**Task directions**
Where the line containing "You are a computer-use" appears in the entries below, begin there and output every line through the last, exactly, minus the pictures.

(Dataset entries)

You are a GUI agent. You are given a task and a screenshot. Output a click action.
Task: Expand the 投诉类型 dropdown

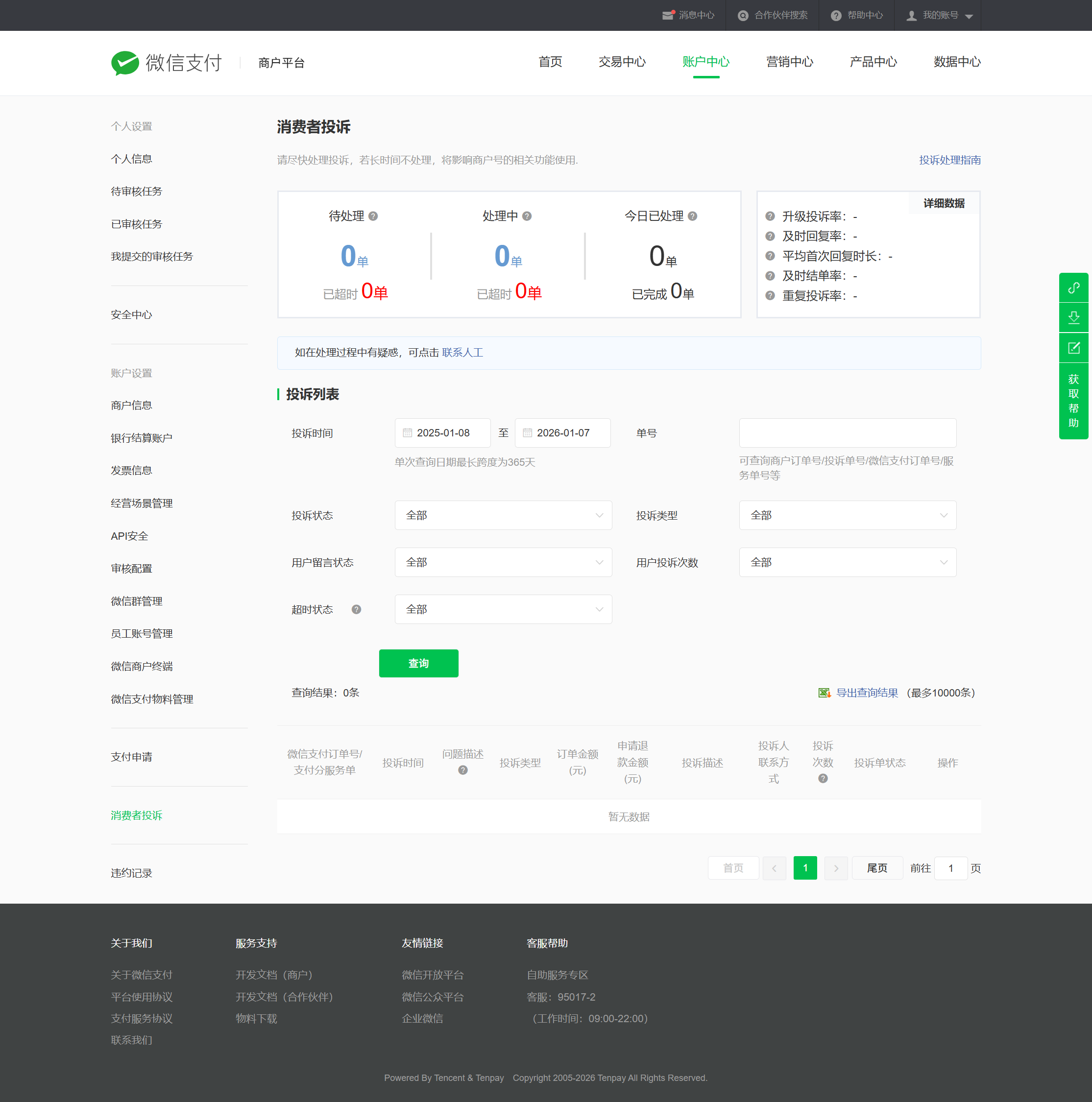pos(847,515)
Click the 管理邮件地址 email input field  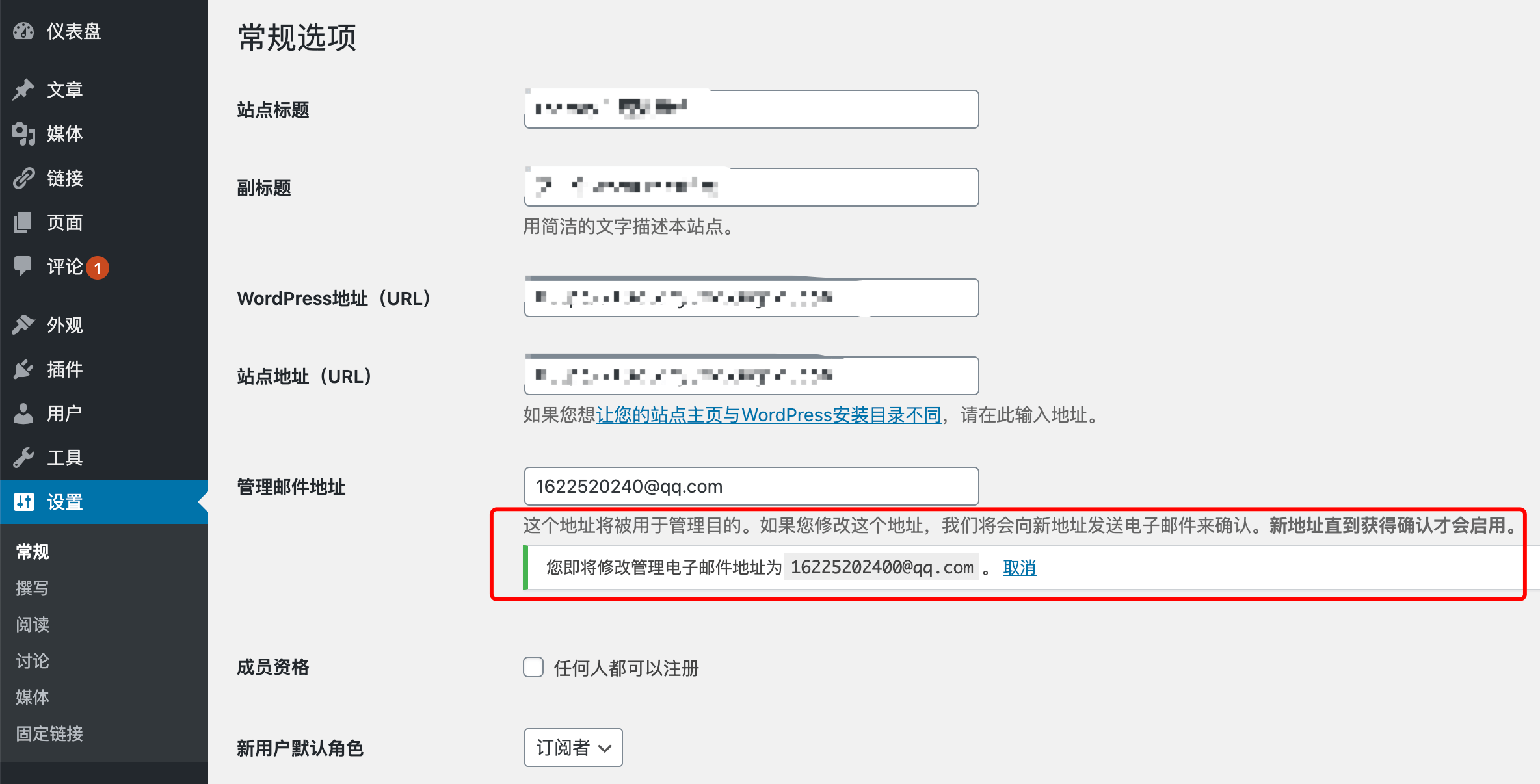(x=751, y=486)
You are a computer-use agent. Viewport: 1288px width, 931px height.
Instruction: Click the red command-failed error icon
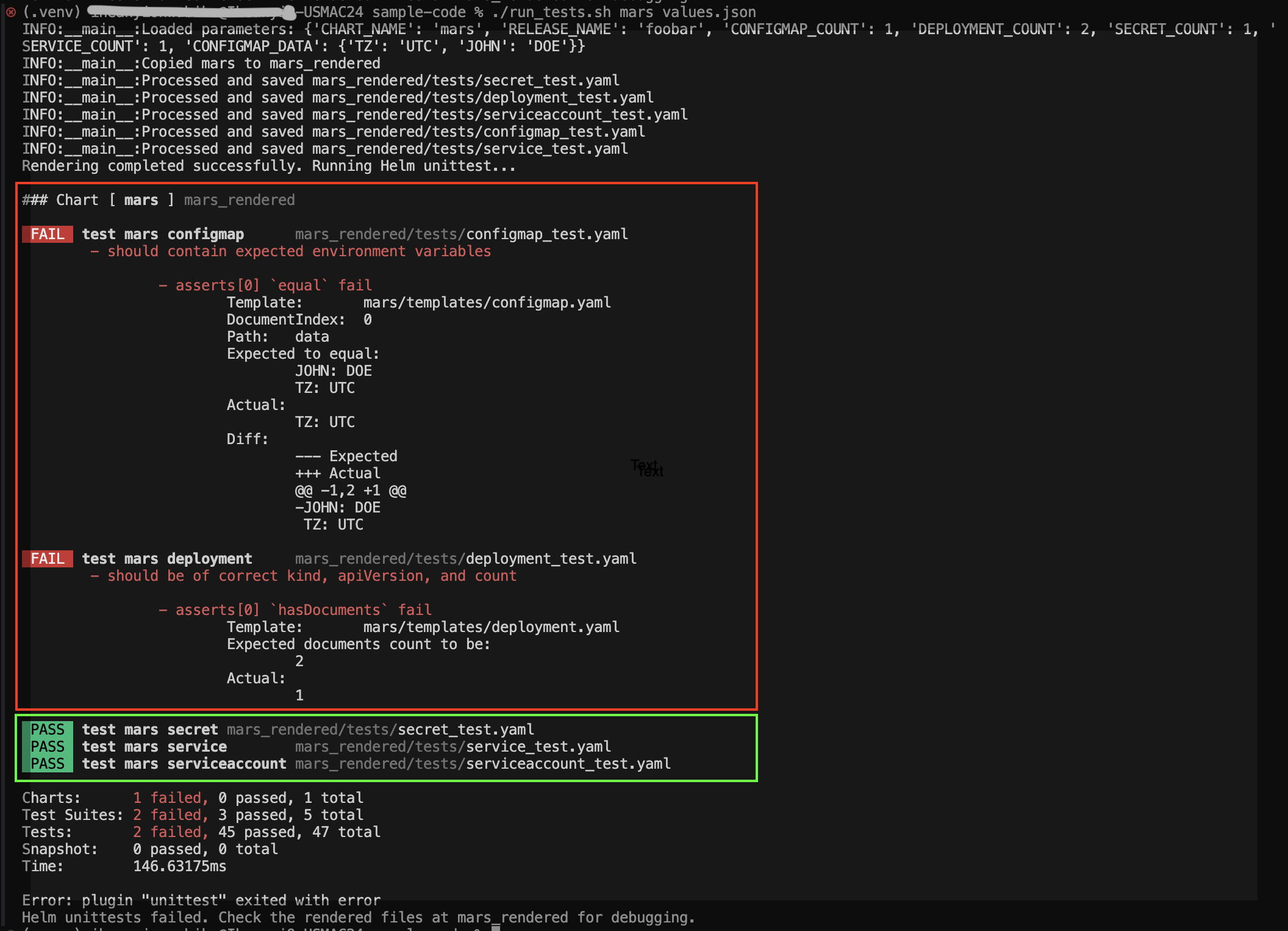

**Problem solution**
You are a computer-use agent. Viewport: 1288px width, 931px height.
Instruction: Click the red command-failed error icon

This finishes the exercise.